One important property to note is that \(\vec a \times \vec b = -\vec b \times \vec a\); that is, the cross product is not commutative (the order matters). The magnitude of the vector obtained by a cross product is given by:

\[ ||\vec a \times \vec b ||=ab\sin\theta\]

where \(\theta\) is the angle between the vectors \(\vec a\) and \(\vec b\) when these are placed tail to tail (Figure A1.3.3). The vector resulting from a cross product will be null (have a zero length) if the vectors \(\vec a\) and \(\vec b\) are parallel, and will have a maximal length when these are perpendicular. The cross product is useful to determine quantities that are maximal when two vectors are perpendicular.
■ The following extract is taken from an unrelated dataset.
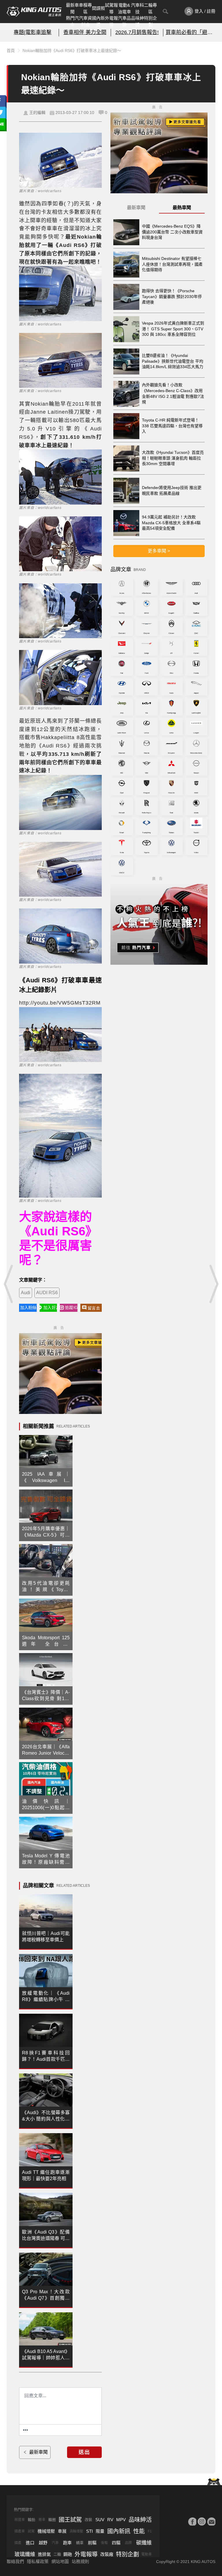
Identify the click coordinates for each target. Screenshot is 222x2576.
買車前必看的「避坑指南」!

Geometrically, one can determine the direction of the cross product of two vectors by using a “right hand rule”. To distinguish it from another right hand rule (see Section A1.4), we will call it “the right hand rule for the cross product”). This is done by using your right hand, aligning your thumb with the first vector and your index with the second vector. The cross product will point in the direction of your middle finger (when you hold your middle finger perpendicular to the other two fingers). This is illustrated in Figure A1.3.5. Thus, you can often avoid using Equation A1.3.1 and instead use the right hand rule to determine the direction of the cross product and Equation A1.3.2 to find its magnitude.

Figure A1.3.5: Using the right hand rule for cross products to find the direction of the cross product of vectors \(\vec a\) (upwards) and \(\vec b\) (into the page).

The unit vectors that define a coordinate system have the following properties relative to the cross product:

\[\begin{aligned} \vec x \times \vec y &= \vec z\\[4pt] \vec y \times \vec z &= \vec x\\[4pt] \vec z \times \vec x &= \vec y\\[4pt]\end{aligned}\]

For these properties to be correct, it should be noted that the direction of the \(z\) axis in three dimensions is specified by the choice of \(x\) and \(y\) axes. That is, one can freely choose the direction of the \(x\) and \(y\) axes, which then define a plane to which the \(z\) axis will be perpendicular. The direction of the \(z\) axis must be chosen so that \(\vec x \times \vec y = \vec z\) (this guarantees that the coordinate system is “right handed”), as in Figure A1.3.6.

Figure A1.3.6: Two possible orientations for a three dimensional coordinate system. You can confirm using the right hand rule that the \(z\) axis is the cross product \(\vec x × \vec y\).